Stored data
--- START ---
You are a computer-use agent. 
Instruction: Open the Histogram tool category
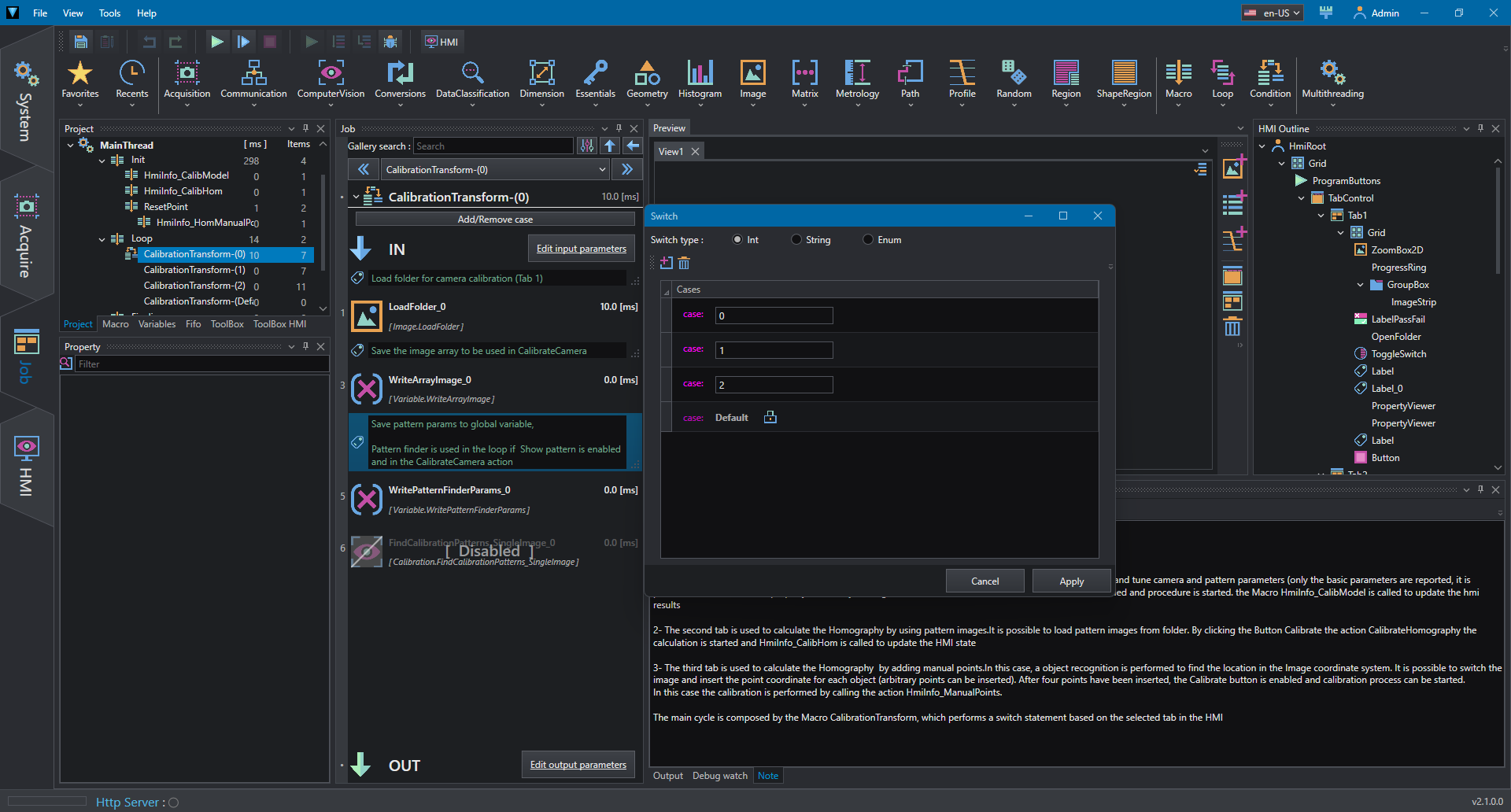point(700,80)
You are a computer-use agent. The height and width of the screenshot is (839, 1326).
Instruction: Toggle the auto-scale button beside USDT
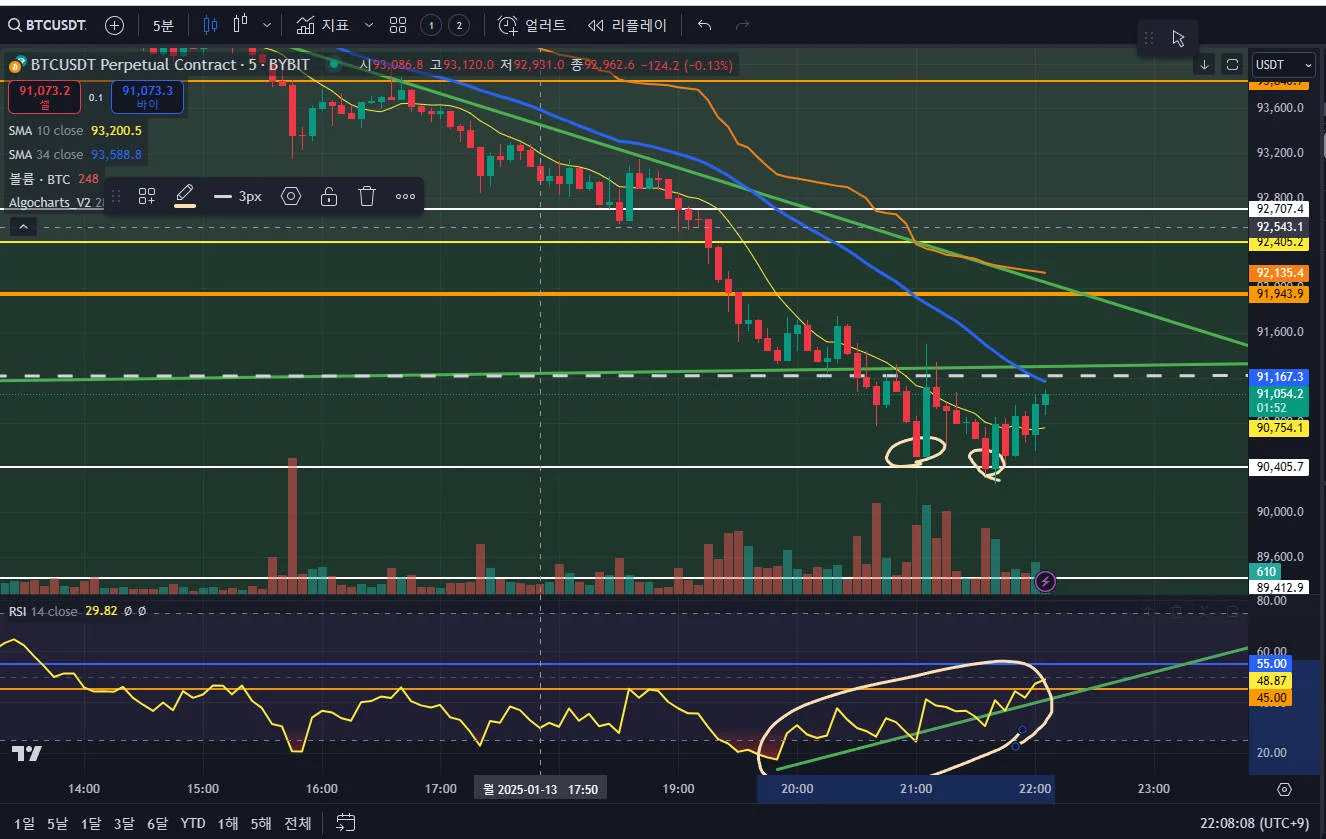click(1233, 64)
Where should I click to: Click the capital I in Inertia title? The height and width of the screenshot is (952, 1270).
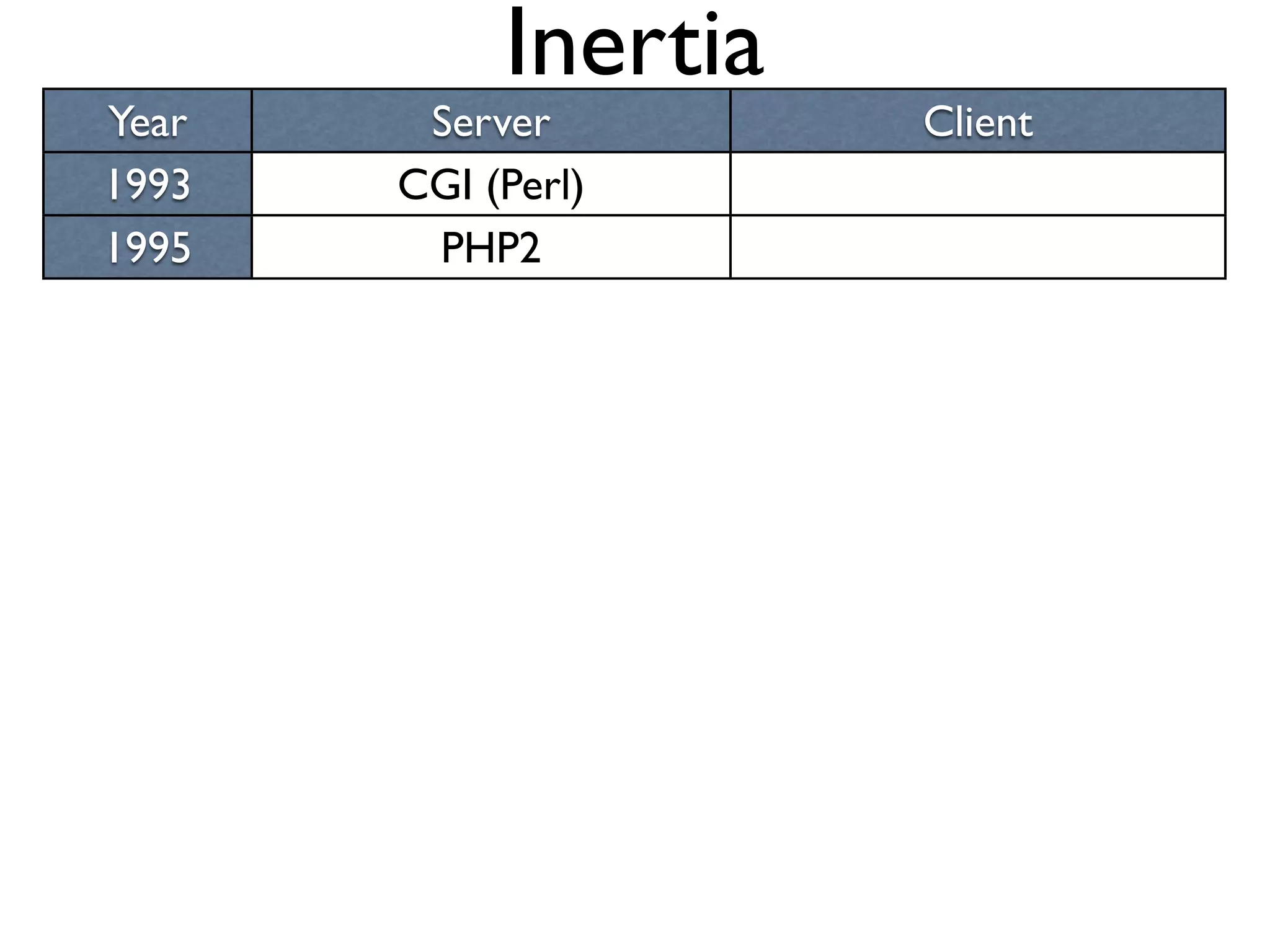coord(517,44)
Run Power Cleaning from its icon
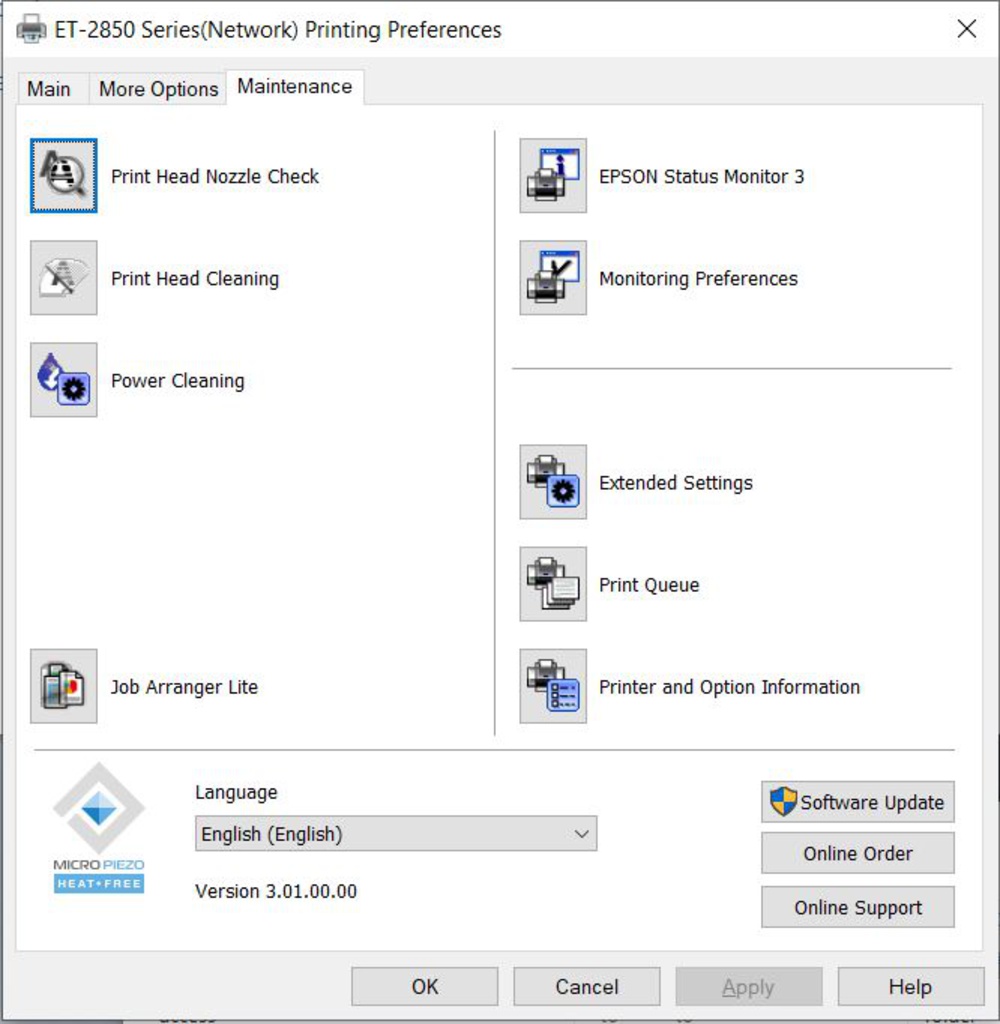Viewport: 1000px width, 1024px height. click(x=64, y=380)
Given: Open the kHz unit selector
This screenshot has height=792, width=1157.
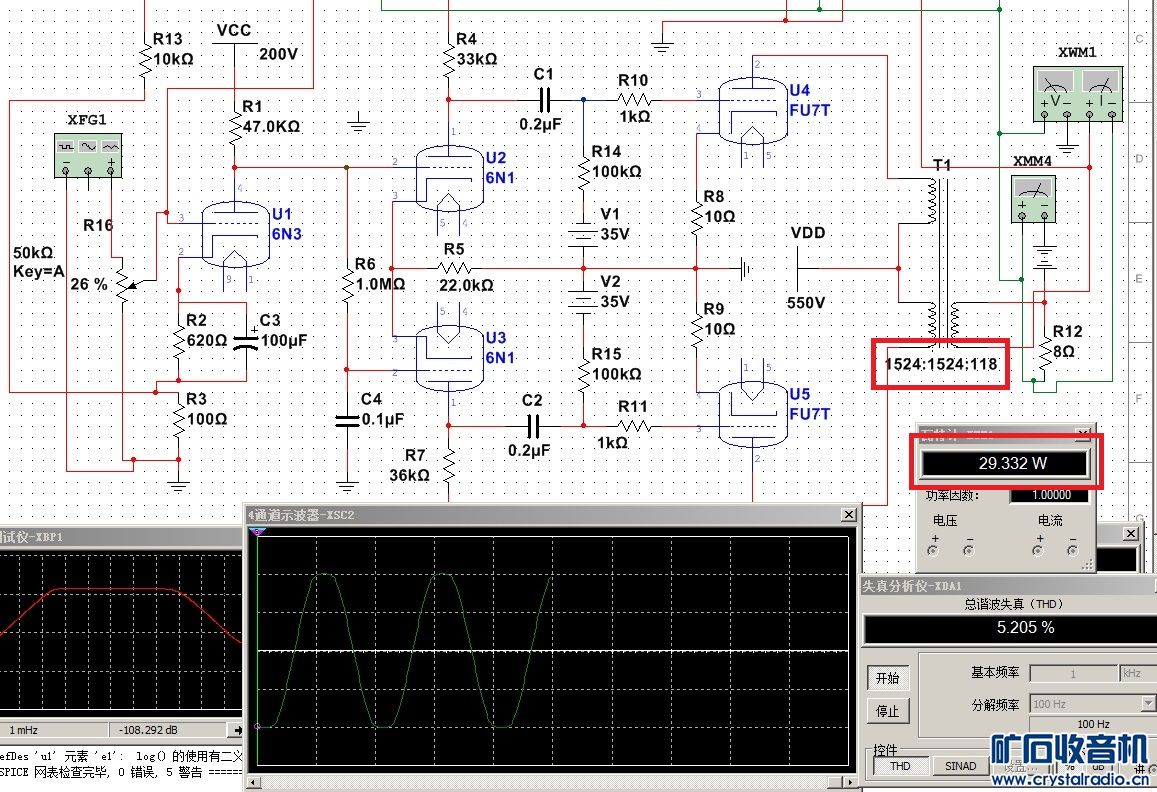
--- END ---
_Problem to work on_.
Your answer must be an exact copy of the lines above, from the line that contains "Run Power Cleaning from its icon" through the final line, with no pictures in it.

_Reply to the exercise_.
Run Power Cleaning from its icon
Viewport: 1000px width, 1024px height. click(x=64, y=380)
Given: Open the kHz unit selector
This screenshot has height=792, width=1157.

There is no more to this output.